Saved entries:
'''
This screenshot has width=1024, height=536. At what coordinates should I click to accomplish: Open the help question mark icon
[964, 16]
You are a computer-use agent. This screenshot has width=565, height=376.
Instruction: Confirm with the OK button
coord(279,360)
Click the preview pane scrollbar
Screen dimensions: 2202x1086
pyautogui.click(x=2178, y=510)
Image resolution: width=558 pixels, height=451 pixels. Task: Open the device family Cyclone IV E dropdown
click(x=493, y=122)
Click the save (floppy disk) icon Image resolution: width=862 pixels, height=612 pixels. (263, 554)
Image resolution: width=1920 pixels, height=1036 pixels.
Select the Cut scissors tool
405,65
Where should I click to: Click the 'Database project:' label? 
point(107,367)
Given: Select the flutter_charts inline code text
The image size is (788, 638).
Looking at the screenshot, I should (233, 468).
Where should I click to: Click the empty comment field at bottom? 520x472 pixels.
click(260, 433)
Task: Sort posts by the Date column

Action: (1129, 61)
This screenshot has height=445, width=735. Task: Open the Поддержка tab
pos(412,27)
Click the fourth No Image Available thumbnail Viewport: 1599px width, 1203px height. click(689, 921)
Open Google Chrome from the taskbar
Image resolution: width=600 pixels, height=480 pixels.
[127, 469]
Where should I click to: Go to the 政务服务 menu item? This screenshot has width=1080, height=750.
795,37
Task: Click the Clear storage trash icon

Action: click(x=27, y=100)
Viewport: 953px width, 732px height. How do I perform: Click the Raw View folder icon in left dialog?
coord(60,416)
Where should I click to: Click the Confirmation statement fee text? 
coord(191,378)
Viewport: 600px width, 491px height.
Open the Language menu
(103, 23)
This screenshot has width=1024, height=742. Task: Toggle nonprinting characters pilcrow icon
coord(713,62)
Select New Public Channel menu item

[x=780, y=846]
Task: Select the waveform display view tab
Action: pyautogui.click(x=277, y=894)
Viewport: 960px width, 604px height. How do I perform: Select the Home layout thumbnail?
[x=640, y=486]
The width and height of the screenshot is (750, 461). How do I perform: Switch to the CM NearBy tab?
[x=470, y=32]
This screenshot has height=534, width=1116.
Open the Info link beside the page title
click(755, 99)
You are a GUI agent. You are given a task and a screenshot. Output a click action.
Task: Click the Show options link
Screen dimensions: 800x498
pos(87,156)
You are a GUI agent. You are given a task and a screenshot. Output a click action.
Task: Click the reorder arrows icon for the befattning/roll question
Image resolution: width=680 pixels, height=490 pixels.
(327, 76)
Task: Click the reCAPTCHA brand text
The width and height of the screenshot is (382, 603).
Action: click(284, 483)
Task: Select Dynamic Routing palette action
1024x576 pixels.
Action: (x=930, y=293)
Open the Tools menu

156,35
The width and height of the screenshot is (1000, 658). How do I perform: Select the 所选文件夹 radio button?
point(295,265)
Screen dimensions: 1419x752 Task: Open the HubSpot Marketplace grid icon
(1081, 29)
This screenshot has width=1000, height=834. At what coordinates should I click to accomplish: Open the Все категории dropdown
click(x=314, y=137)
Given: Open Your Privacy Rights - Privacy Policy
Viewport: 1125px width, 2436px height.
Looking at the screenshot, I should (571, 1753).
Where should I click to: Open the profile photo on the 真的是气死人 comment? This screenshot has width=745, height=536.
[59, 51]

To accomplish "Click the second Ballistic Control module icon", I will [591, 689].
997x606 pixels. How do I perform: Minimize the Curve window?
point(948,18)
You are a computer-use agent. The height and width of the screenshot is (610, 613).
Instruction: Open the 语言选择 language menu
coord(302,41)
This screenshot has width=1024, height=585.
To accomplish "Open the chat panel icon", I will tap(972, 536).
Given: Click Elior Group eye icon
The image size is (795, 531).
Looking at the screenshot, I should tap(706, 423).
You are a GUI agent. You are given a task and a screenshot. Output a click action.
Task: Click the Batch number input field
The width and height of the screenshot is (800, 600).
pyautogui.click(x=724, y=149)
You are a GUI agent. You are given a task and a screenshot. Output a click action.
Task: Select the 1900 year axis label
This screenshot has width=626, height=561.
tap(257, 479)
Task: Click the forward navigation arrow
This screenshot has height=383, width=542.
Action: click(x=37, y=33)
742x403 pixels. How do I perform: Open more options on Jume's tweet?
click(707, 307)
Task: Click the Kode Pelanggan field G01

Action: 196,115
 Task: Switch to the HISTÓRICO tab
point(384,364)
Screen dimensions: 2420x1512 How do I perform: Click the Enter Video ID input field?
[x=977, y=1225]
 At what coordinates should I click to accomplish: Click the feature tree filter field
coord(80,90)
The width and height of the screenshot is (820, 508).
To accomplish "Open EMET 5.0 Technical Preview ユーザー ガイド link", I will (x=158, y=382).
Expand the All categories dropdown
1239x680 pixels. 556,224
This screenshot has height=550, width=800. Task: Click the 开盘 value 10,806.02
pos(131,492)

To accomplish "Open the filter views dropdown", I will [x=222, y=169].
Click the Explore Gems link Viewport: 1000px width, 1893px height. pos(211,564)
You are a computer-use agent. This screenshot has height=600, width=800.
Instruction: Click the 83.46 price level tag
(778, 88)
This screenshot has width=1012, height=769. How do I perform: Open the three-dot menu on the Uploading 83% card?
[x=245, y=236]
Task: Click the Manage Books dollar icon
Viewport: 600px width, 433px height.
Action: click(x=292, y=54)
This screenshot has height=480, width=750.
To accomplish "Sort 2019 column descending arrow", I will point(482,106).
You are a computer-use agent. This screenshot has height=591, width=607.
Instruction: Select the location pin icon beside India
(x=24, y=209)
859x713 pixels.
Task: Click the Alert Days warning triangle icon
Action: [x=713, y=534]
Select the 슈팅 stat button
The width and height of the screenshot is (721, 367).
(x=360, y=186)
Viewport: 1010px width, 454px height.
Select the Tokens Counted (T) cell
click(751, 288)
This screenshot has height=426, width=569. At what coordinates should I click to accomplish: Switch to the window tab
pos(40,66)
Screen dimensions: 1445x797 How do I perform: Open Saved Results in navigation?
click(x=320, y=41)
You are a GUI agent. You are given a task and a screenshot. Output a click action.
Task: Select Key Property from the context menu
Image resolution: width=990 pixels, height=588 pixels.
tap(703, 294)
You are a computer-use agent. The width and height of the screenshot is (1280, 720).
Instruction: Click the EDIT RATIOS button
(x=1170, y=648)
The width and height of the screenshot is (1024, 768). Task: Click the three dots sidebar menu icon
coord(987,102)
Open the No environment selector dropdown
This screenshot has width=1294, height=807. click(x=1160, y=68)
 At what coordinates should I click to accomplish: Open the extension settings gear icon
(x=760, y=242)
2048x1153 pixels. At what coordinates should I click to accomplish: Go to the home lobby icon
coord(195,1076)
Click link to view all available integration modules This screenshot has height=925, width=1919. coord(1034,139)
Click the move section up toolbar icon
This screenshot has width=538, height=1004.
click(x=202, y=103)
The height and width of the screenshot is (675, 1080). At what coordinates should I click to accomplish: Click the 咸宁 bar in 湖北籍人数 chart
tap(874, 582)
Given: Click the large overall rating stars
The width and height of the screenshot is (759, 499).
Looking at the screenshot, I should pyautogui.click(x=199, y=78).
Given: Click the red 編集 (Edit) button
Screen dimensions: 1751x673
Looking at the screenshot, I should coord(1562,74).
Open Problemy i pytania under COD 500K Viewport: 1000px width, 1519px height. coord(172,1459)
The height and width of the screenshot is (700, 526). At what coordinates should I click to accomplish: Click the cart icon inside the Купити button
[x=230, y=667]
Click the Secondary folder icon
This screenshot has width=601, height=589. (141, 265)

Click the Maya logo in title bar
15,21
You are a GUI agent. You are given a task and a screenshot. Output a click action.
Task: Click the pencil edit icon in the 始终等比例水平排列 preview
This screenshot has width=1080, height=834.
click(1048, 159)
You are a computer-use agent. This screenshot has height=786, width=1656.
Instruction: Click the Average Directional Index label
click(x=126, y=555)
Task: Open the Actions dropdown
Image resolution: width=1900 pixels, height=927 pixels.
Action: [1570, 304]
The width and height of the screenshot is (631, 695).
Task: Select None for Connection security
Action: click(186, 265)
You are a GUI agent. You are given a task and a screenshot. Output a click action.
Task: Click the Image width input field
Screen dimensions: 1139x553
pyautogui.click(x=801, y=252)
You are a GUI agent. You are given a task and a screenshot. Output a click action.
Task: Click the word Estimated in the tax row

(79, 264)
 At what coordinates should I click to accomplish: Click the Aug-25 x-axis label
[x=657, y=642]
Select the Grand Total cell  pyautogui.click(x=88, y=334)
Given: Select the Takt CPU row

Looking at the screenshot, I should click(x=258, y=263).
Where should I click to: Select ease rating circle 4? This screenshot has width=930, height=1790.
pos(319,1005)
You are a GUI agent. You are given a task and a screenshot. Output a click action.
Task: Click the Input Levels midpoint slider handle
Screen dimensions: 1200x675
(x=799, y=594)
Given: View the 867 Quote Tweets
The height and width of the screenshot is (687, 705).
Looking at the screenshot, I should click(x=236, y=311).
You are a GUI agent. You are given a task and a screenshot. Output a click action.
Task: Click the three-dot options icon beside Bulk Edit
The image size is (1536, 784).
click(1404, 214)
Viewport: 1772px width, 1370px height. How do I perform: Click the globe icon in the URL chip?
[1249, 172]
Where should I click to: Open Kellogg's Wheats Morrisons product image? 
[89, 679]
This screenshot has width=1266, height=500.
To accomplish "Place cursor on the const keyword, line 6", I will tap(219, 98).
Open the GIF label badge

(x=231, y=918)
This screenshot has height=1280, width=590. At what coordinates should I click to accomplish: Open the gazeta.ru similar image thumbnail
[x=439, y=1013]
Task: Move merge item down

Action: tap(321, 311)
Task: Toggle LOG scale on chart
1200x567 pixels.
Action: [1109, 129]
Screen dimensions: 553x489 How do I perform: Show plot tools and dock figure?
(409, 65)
'''
*Work to complete*:
Copy, exactly and only, the lines above that begin with the one containing "Image resolution: width=600" and finish with the one containing "Task: Click the Show options link".

*Answer section*:
Image resolution: width=600 pixels, height=480 pixels.
[127, 469]
Where should I click to: Go to the 政务服务 menu item? This screenshot has width=1080, height=750.
795,37
Task: Click the Clear storage trash icon

Action: click(x=27, y=100)
Viewport: 953px width, 732px height. How do I perform: Click the Raw View folder icon in left dialog?
coord(60,416)
Where should I click to: Click the Confirmation statement fee text? 
coord(191,378)
Viewport: 600px width, 491px height.
Open the Language menu
(103, 23)
This screenshot has width=1024, height=742. Task: Toggle nonprinting characters pilcrow icon
coord(713,62)
Select New Public Channel menu item

[x=780, y=846]
Task: Select the waveform display view tab
Action: pyautogui.click(x=277, y=894)
Viewport: 960px width, 604px height. How do I perform: Select the Home layout thumbnail?
[x=640, y=486]
The width and height of the screenshot is (750, 461). How do I perform: Switch to the CM NearBy tab?
[x=470, y=32]
This screenshot has height=534, width=1116.
Open the Info link beside the page title
click(755, 99)
You are a GUI agent. You are given a task and a screenshot. Output a click action.
Task: Click the Show options link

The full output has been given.